_AIM OF THE EXERCISE_
Going down the data below, set down exactly the line with "Task: Select the 2+1 category badge" and each line after it through the line with "The width and"; no other lines.

^^^^^^^^^^^^^^^^

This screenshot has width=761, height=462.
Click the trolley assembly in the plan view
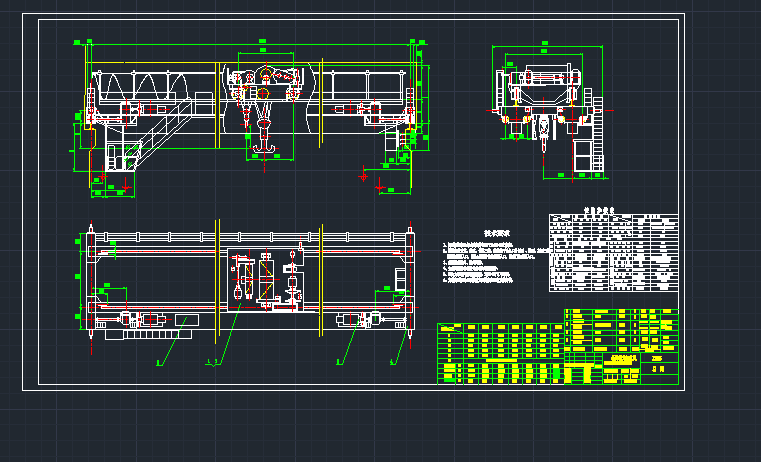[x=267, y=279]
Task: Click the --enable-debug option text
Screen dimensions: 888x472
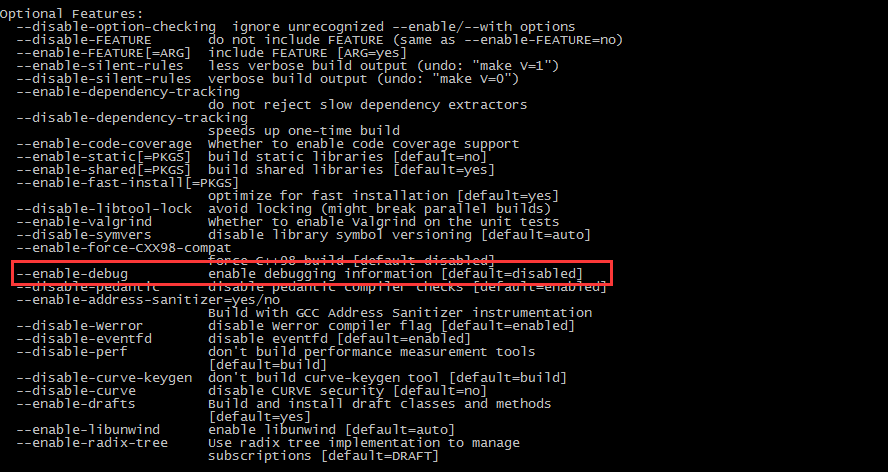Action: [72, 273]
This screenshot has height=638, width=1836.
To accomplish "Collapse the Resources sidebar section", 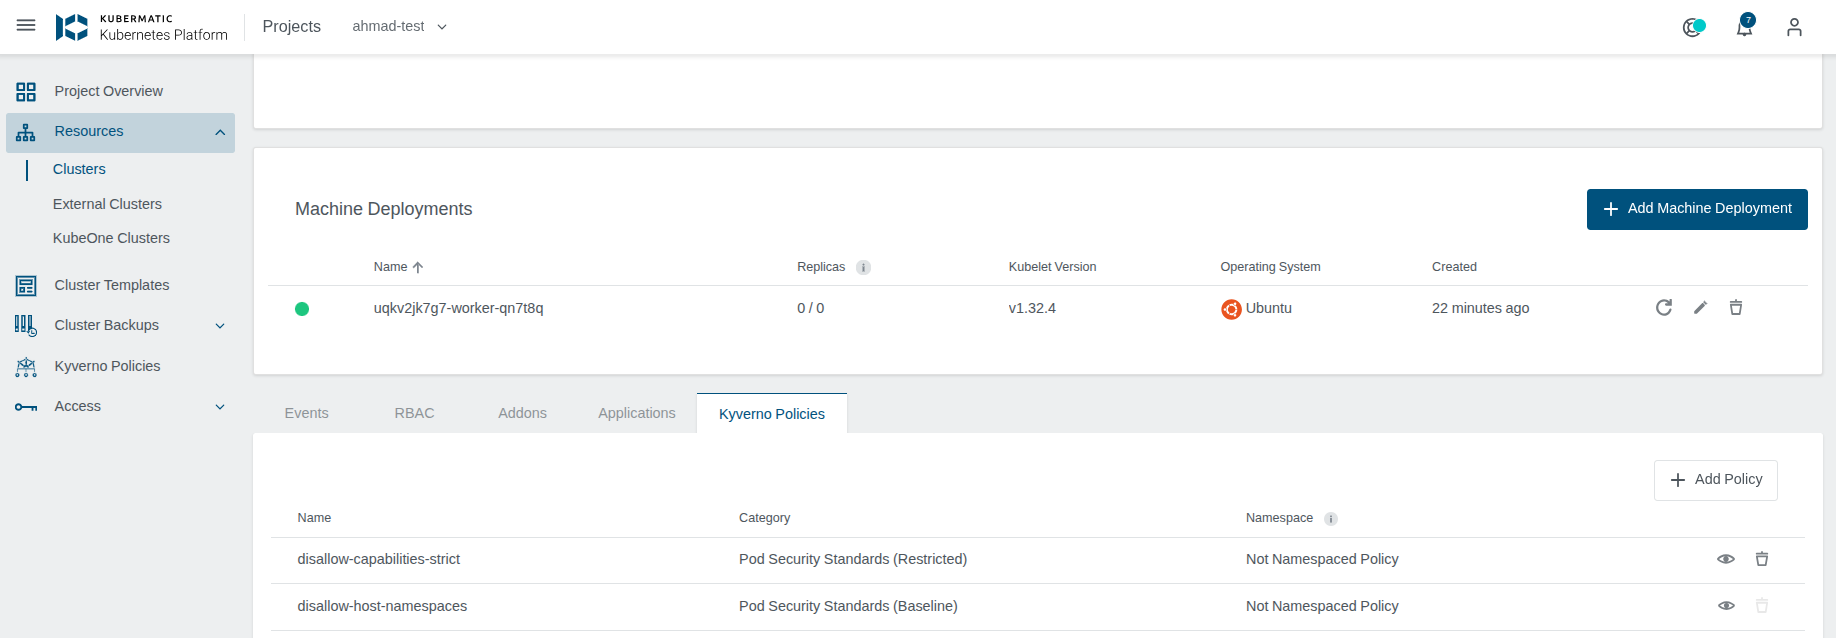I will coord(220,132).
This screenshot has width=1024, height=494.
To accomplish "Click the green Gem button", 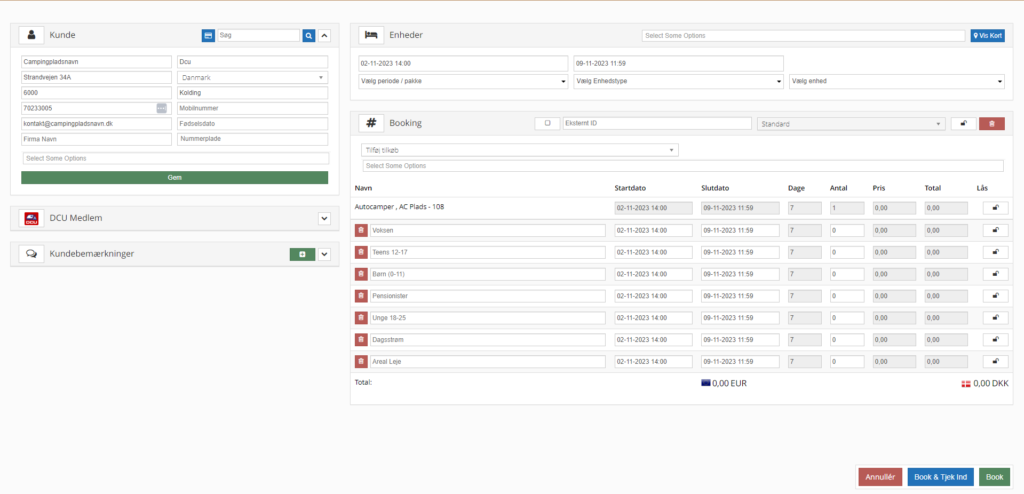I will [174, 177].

^^^^^^^^^^^^^^^^

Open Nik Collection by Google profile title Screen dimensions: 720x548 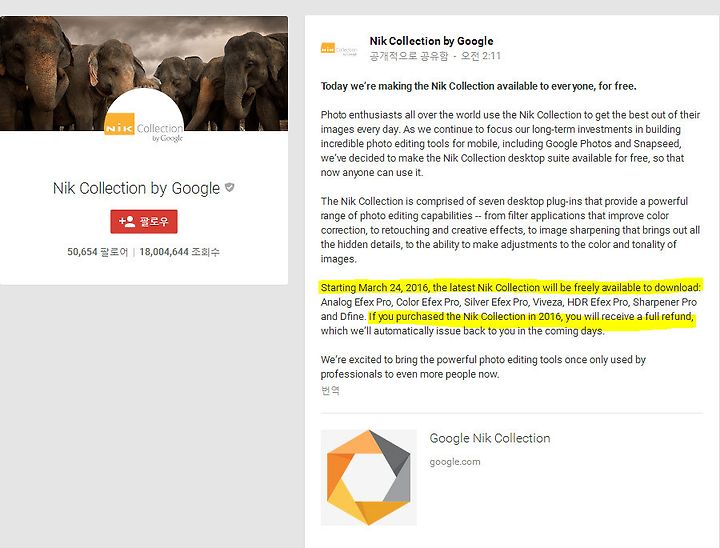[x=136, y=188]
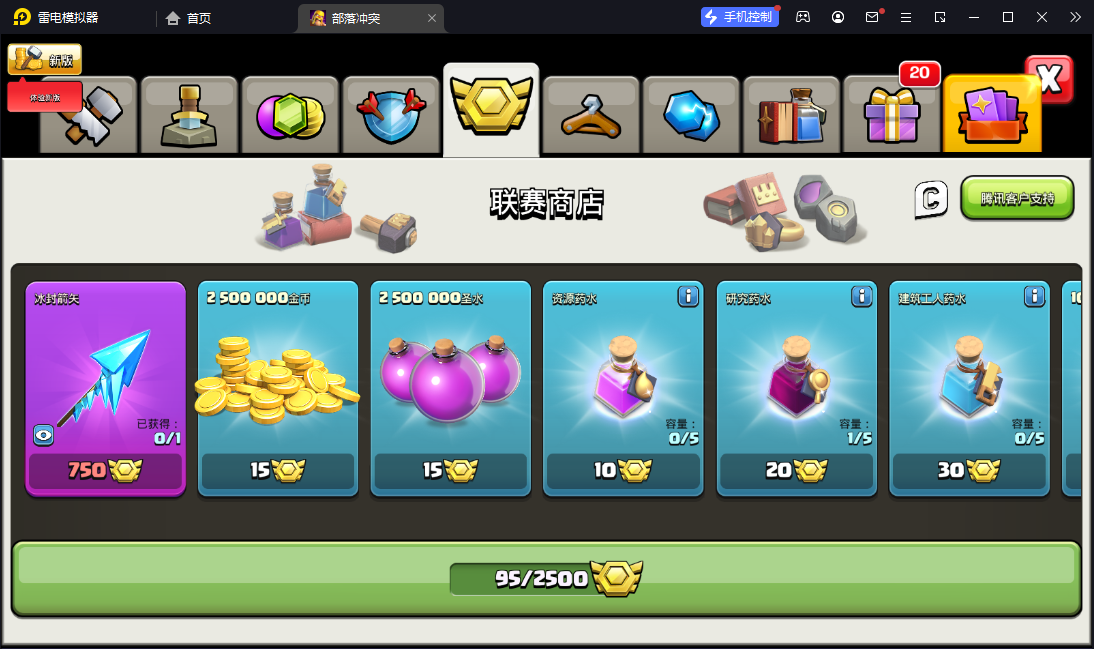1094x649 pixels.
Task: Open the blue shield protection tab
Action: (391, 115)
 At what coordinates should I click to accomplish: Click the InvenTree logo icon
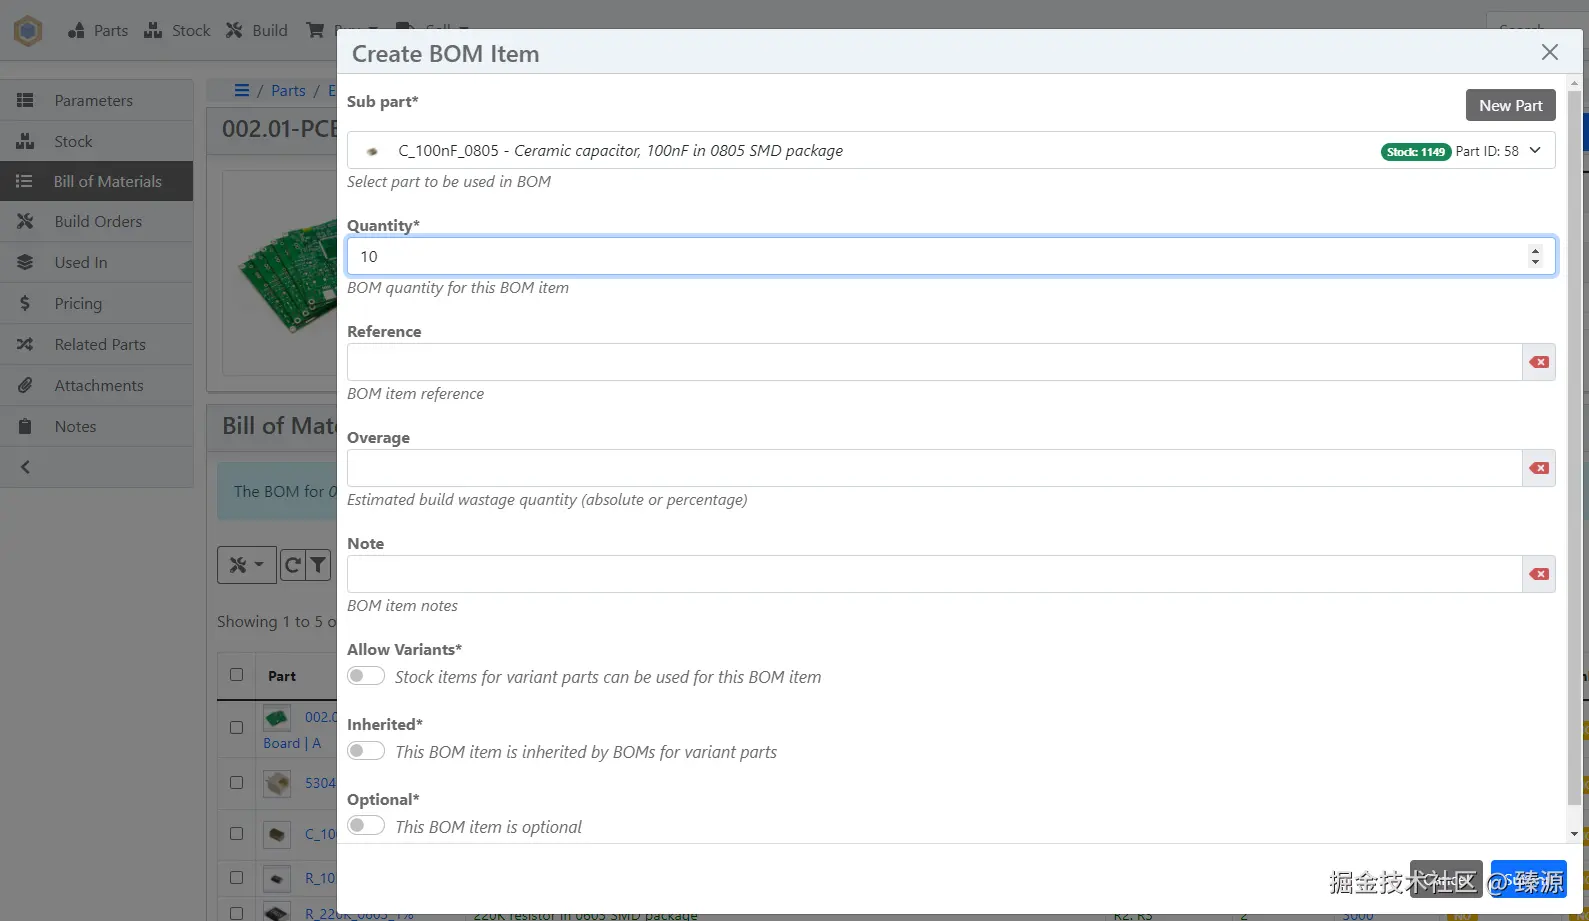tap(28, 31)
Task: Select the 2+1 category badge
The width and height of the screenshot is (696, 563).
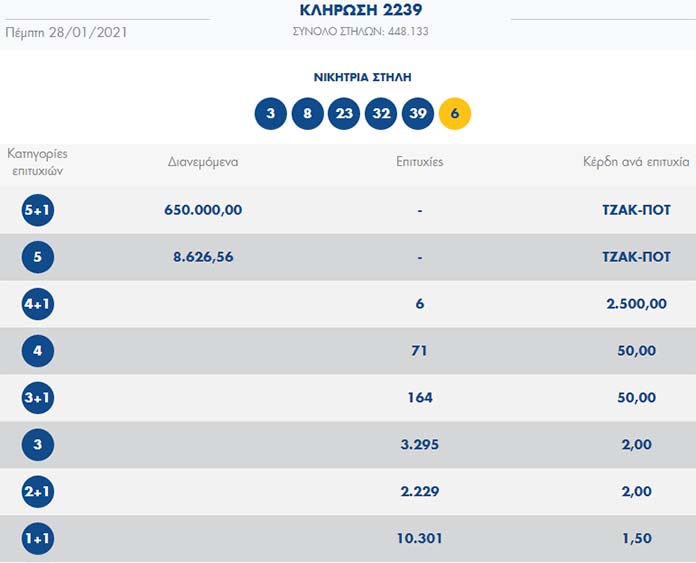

^^^^^^^^^^^^^^^^

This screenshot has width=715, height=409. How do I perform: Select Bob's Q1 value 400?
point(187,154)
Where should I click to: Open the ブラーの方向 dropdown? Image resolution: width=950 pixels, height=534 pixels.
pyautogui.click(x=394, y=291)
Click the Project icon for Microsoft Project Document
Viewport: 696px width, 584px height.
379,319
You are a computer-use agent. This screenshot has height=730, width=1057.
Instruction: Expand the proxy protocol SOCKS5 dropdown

^^^^^^^^^^^^^^^^

_RESULT OF THIS EXERCISE_
Task: Select the 2+1 category badge
The width and height of the screenshot is (696, 563).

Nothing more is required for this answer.